> Seite:

☆ ☆ ☆ ☆

Aufsätze

Kapitalaufnahme von Banken in volatilen Märkten

Die aktuelle Finanzkrise führt eindrucksvoll die Risiken des Bankgeschäfts vor Augen. Eine hohe Bilanzintensität und ein vergleichsweise hoher Verschuldungsgrad sind charakteristisch für Banken. Dies macht sie gegenüber starken Wertschwankungen und eventuellen Wertberichtigungen ihrer Forderungs- und Wertpapierbestände in besonderem Maße anfällig. Banken halten deshalb in der Regel mehr Eigenkapital als vom Gesetzgeber gefordert. Die Sicherung eines für das jeweilige Geschäftsmodell und dessen Refinanzierungsbedarf notwendig erachteten externen Ratings sowie der Aufbau eines wirtschaftlichen Verlustpuffers sind dabei vorrangige Motivation.

☆ ☆ ☆ ☆

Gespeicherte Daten
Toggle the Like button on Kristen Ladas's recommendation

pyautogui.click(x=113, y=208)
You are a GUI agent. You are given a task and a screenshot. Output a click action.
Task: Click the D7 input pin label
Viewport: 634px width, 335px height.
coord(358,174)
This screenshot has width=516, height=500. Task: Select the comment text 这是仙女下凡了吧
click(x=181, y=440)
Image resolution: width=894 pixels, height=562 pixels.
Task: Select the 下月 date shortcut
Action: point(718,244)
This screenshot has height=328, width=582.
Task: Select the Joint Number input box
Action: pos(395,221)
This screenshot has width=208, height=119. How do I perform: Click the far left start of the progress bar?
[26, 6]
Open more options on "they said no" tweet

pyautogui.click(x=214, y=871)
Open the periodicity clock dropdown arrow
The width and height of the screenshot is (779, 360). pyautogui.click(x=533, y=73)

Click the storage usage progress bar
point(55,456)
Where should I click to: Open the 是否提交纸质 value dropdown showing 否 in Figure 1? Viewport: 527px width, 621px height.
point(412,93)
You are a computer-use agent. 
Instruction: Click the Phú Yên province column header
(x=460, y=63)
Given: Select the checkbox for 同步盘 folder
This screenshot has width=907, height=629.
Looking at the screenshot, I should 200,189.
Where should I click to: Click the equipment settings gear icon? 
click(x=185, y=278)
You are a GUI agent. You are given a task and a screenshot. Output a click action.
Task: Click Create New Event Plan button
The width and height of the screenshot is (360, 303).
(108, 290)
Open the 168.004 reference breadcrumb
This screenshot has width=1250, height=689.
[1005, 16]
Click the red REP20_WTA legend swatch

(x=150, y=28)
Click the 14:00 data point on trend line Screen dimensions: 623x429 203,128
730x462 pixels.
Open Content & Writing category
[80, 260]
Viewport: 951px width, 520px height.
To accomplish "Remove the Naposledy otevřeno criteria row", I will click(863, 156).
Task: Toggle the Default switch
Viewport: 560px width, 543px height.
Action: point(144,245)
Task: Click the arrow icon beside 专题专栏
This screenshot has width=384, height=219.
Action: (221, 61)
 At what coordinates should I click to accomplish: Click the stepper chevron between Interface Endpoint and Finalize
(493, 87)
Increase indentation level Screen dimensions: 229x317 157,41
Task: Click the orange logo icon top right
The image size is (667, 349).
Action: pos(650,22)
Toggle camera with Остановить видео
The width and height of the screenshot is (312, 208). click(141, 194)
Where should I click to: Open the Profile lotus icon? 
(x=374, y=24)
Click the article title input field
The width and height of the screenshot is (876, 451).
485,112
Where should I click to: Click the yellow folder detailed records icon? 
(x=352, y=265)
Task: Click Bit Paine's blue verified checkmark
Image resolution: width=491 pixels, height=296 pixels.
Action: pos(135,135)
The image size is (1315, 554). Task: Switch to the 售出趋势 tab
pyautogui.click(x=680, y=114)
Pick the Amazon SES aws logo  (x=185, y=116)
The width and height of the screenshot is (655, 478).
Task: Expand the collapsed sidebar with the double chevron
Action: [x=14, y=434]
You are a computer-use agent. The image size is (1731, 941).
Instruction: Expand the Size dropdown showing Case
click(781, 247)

☆ ☆ ☆ ☆

> Aufgabe: Schreib einen Teil aus dem Text über die Kapitalaufnahme von Banken Wort für Wort ab. Fang bei den Worten mit „Kapitalaufnahme von Banken“ an und hör nach „dabei vorrangige Motivation.“ auf. Die Einträge stammen aus einer anderen Quelle.

> Antwort:
Kapitalaufnahme von Banken in volatilen Märkten

Die aktuelle Finanzkrise führt eindrucksvoll die Risiken des Bankgeschäfts vor Augen. Eine hohe Bilanzintensität und ein vergleichsweise hoher Verschuldungsgrad sind charakteristisch für Banken. Dies macht sie gegenüber starken Wertschwankungen und eventuellen Wertberichtigungen ihrer Forderungs- und Wertpapierbestände in besonderem Maße anfällig. Banken halten deshalb in der Regel mehr Eigenkapital als vom Gesetzgeber gefordert. Die Sicherung eines für das jeweilige Geschäftsmodell und dessen Refinanzierungsbedarf notwendig erachteten externen Ratings sowie der Aufbau eines wirtschaftlichen Verlustpuffers sind dabei vorrangige Motivation.